#### Required actions
• 1. Answer these questions using the text on learning Go below:
(a) From which site did the writer buy the course?
(b) Where did the writer publish some Go packages?
(c) Which community did the writer join on Slack?
• 2. List every kind of Go package that the text on learning Go below says the writer published.
• 3. In the text on learning Go below, write out the stretch from "Every hour or" through "porting bitcoin algorithms.".

#### Document section
>> begin

As an experienced programmer is redundant and painful to take programming courses, because they explain concepts I already know. Nevertheless I bought and took this course from Udemy and actually found it useful, it has some pretty powerful example projects.

I haven’t write system apps with pointers in over a decade, so this course was a nice welcome. Mastering Go Programming - Udemy

Code, code and code some more ✍🏾

Every hour or so of learning must be covered by some written code. Programming needs muscle memory, if you don’t write it you will forget it.

While learning I try to solve some real problems to, so I published some Go packages on GitHub: fast priority queues, concurrency patterns or porting bitcoin algorithms.

Communities 👩‍❤️‍👩

I like Slack so I joined the Golang nuts community. I ask questions when I get stuck and I learn from other #newbies issues.

>> end

#### Records provided
>> begin

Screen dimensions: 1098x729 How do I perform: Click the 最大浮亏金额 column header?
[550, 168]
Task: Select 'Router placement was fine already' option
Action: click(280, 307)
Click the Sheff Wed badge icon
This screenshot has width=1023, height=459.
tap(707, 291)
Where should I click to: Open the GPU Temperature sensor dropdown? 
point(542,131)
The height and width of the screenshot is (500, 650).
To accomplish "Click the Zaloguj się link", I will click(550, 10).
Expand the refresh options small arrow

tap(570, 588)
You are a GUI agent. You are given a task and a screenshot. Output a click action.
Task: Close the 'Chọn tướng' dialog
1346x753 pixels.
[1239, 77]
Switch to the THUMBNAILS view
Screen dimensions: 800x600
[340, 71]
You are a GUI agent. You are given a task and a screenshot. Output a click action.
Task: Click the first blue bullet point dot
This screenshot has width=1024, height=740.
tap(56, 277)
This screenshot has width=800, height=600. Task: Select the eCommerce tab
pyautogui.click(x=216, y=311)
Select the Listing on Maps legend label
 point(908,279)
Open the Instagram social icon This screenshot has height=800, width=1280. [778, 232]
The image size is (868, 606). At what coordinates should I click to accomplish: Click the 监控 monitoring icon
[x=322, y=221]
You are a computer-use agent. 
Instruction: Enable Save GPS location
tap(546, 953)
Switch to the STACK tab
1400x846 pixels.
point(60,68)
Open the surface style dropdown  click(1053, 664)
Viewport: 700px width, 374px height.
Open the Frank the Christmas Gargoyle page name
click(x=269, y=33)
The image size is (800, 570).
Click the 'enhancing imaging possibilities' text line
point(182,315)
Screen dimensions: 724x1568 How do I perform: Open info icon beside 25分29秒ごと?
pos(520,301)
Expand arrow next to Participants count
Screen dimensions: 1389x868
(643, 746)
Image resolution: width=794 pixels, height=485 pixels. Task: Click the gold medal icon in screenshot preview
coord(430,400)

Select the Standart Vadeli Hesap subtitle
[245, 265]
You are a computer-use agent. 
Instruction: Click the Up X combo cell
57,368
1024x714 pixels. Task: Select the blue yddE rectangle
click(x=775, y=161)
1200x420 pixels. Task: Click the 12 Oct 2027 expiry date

>> end

#### Answers for the tasks
• 1.
(a) Udemy
(b) GitHub
(c) The Golang nuts community

• 2.
- Fast priority queues
- Concurrency patterns
- Porting bitcoin algorithms

• 3.
Every hour or so of learning must be covered by some written code. Programming needs muscle memory, if you don’t write it you will forget it.

While learning I try to solve some real problems to, so I published some Go packages on GitHub: fast priority queues, concurrency patterns or porting bitcoin algorithms.